═════ Entries provided

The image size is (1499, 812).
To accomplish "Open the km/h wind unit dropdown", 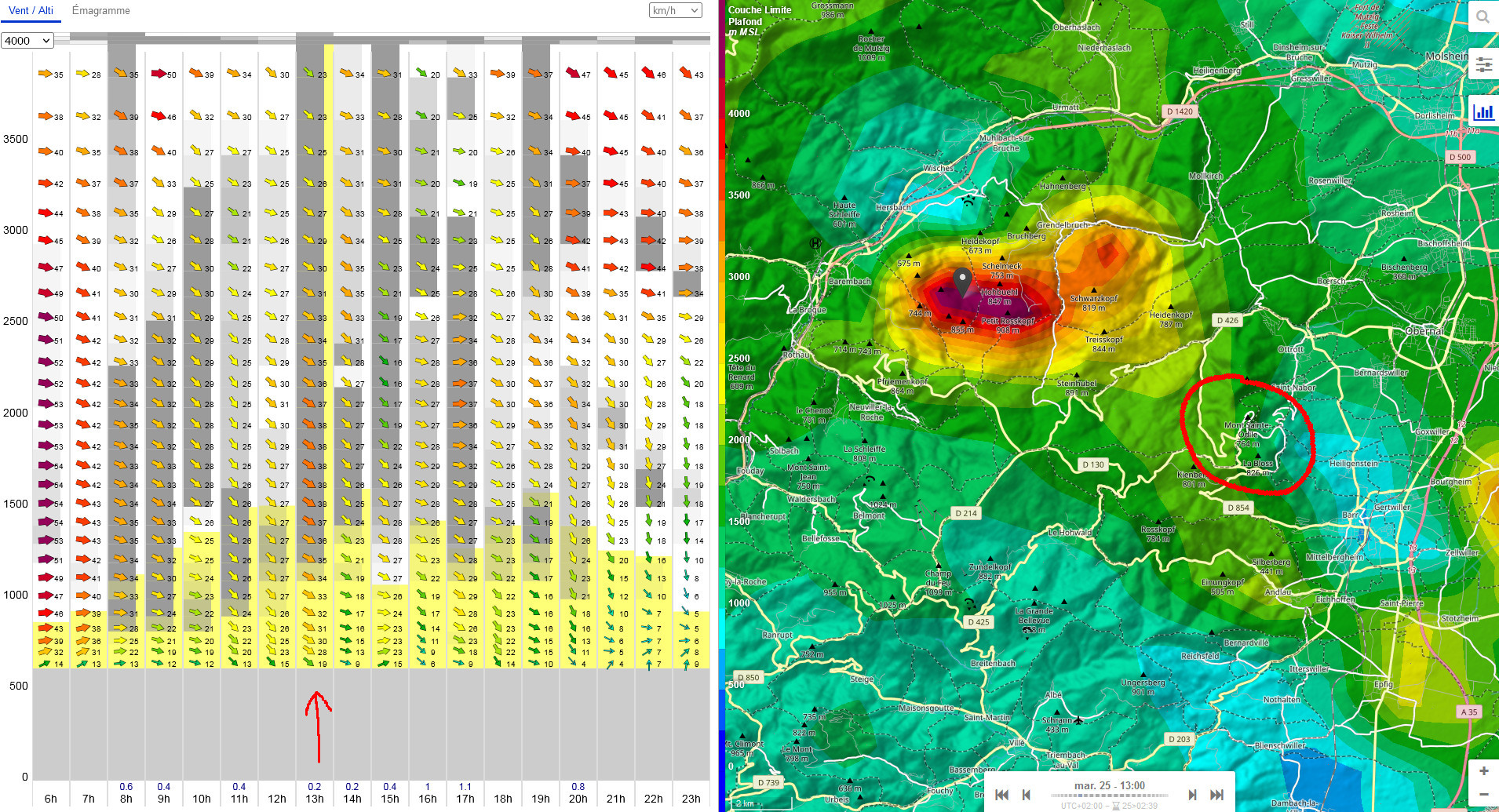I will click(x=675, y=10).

══════════
═════ Entries provided

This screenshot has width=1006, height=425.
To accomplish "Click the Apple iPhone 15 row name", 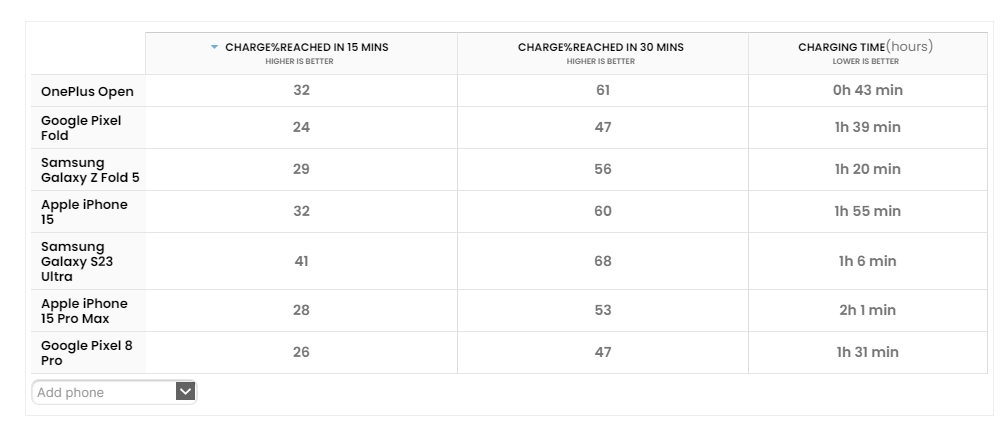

══════════
═════ Entries provided

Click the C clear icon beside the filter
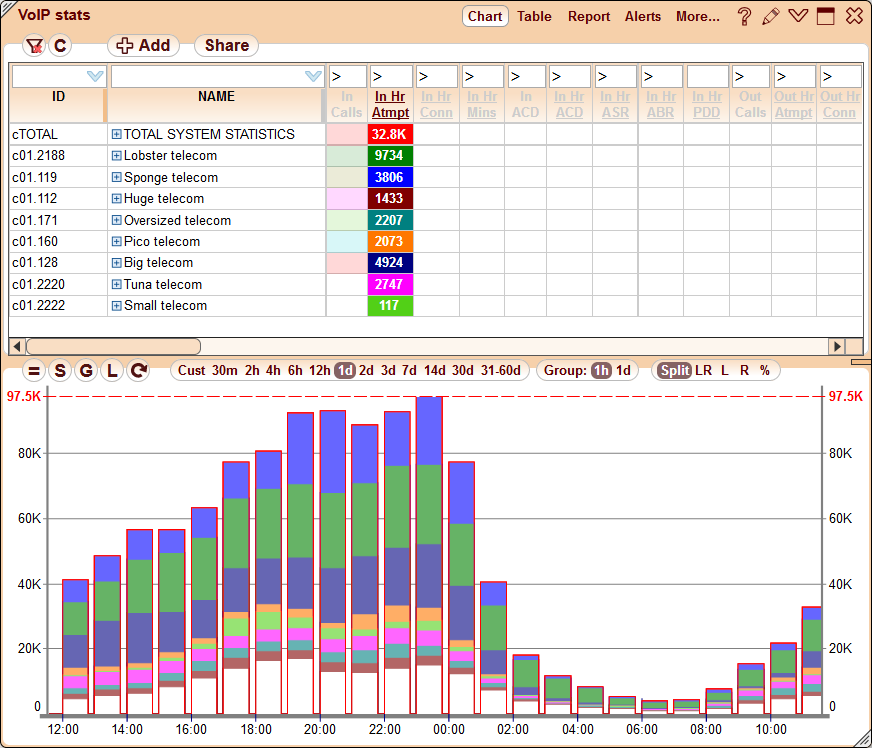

══════════

> Exercise instructions:
With the pictures omitted, restate word for word the lines above from the line that has "This screenshot has width=1006, height=425." up to and including the line that has "the Apple iPhone", and no other lines.

> Answer space:
This screenshot has width=1006, height=425.
To accomplish "Click the Apple iPhone 15 row name", 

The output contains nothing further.